Given task :: Write out the entries word for word, from the very beginning through the line containing "Action: tap(438, 98)", inclusive. Leave the pictures out.

Pointing entries for screenshots and pages ::
** START **

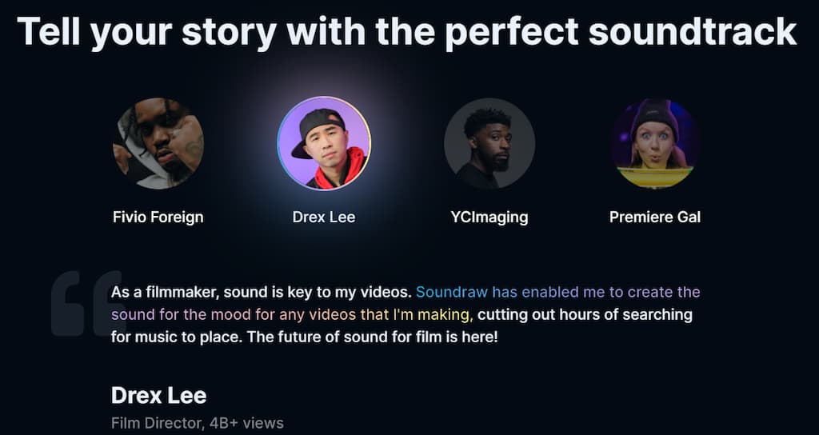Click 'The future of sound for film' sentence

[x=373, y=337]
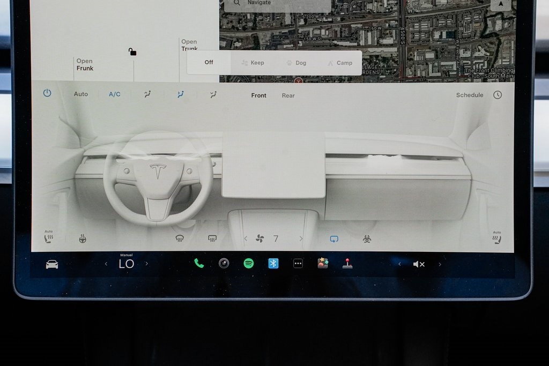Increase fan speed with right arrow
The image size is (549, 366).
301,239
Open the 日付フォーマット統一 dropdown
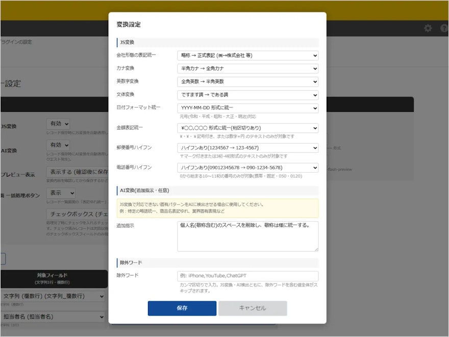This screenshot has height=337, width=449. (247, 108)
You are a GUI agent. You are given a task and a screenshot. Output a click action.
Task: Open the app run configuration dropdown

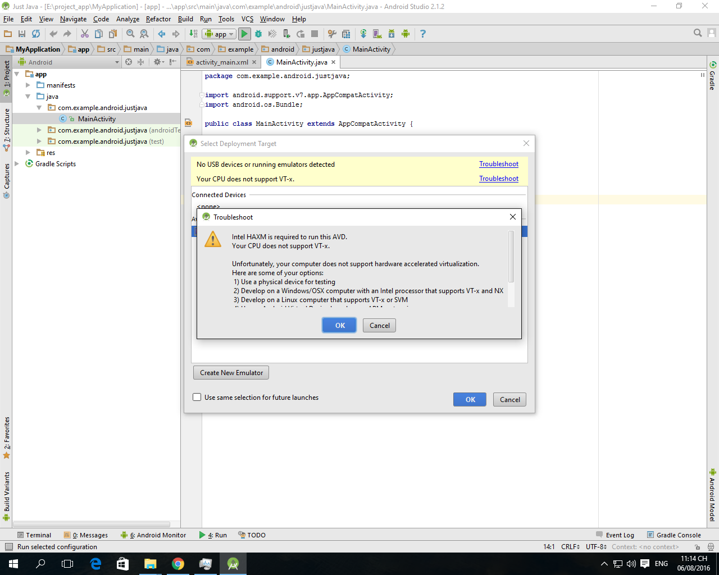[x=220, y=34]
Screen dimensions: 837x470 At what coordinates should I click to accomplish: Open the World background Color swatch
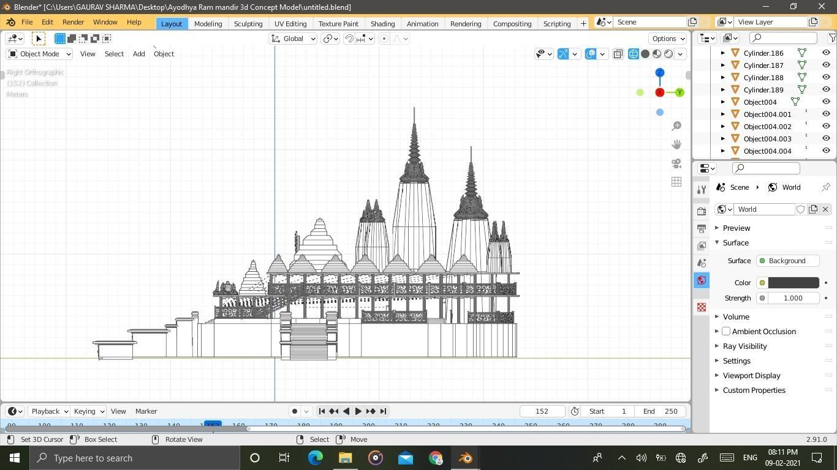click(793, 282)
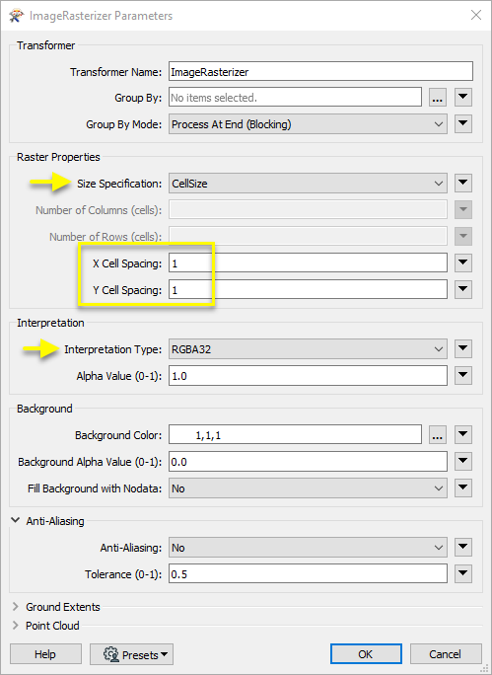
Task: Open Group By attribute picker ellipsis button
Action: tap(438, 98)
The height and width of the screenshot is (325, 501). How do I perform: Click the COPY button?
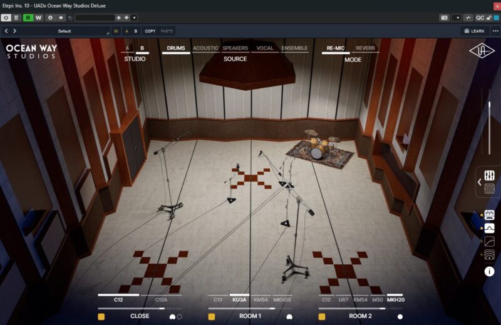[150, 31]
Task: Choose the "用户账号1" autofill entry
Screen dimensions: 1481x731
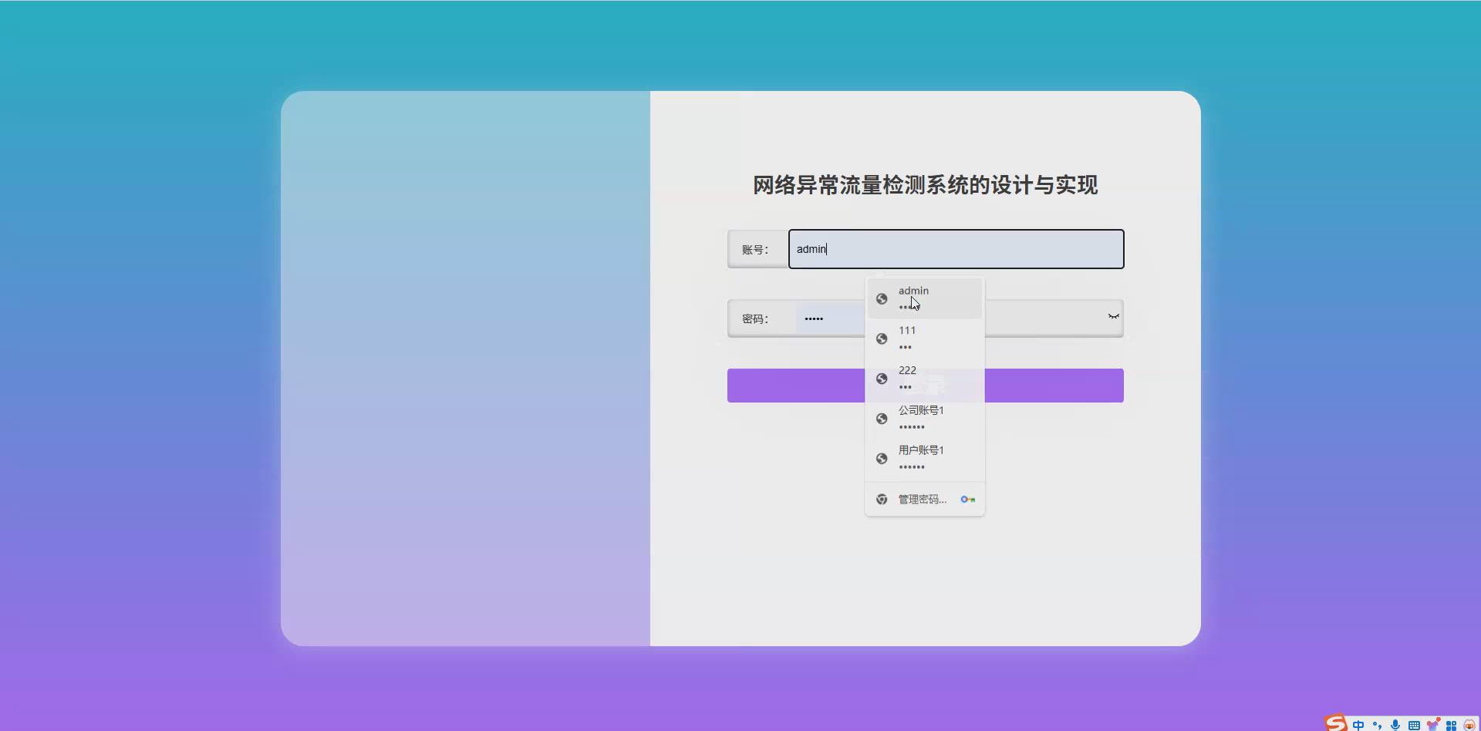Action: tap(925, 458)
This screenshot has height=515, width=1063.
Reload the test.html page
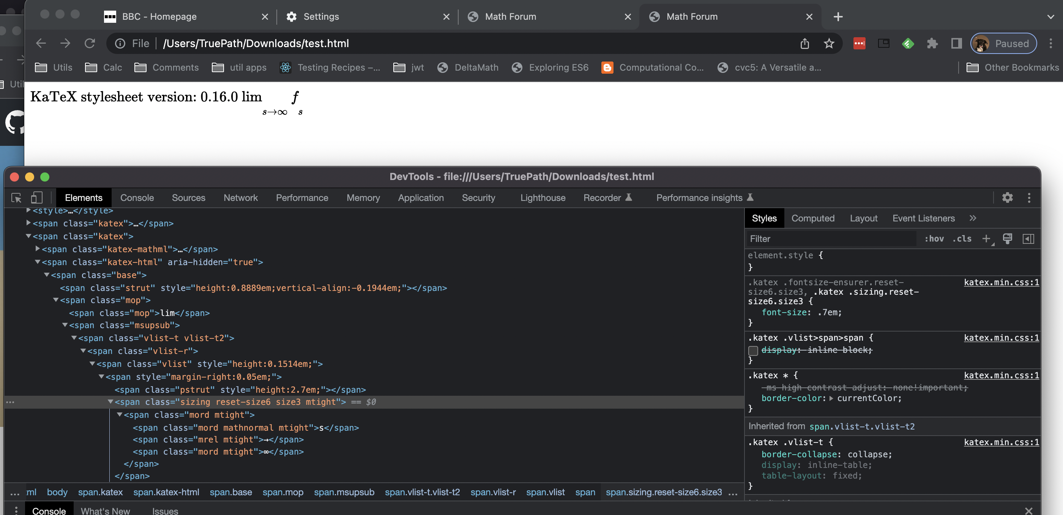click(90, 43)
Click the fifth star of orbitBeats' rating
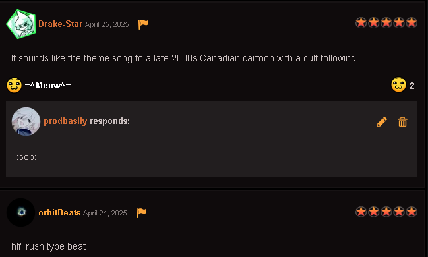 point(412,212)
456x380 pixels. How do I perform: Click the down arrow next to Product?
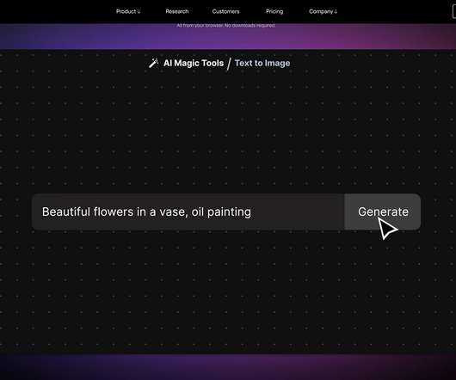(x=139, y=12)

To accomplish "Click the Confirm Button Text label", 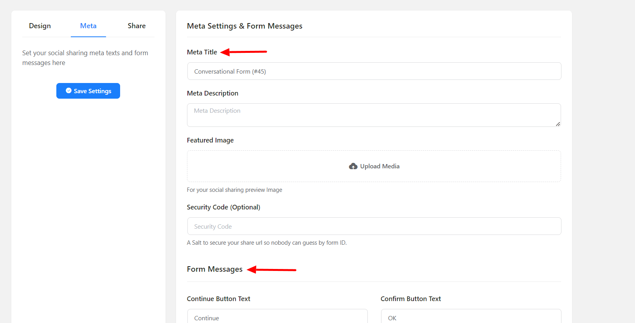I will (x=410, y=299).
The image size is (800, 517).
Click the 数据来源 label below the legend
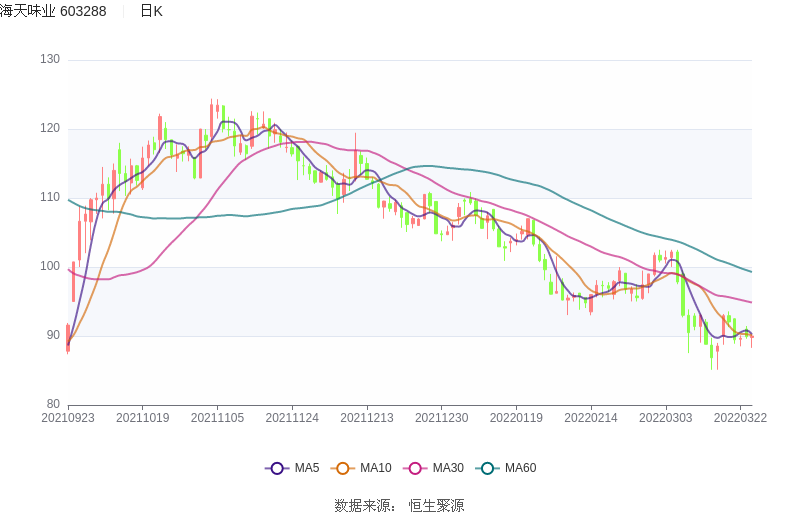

** END **

Output of the exercise ::
Click 'The future of sound for film' sentence

[x=373, y=337]
Increase fan speed with right arrow
The image size is (549, 366).
301,239
Open the 日付フォーマット統一 dropdown
This screenshot has height=337, width=449. (247, 108)
You are a GUI agent. You are given a task and a screenshot. Output a click action.
Task: Open the app run configuration dropdown

[x=220, y=34]
Screen dimensions: 837x470 At what coordinates should I click to accomplish: Open the World background Color swatch
click(793, 282)
Task: Open Group By attribute picker ellipsis button
Action: tap(438, 98)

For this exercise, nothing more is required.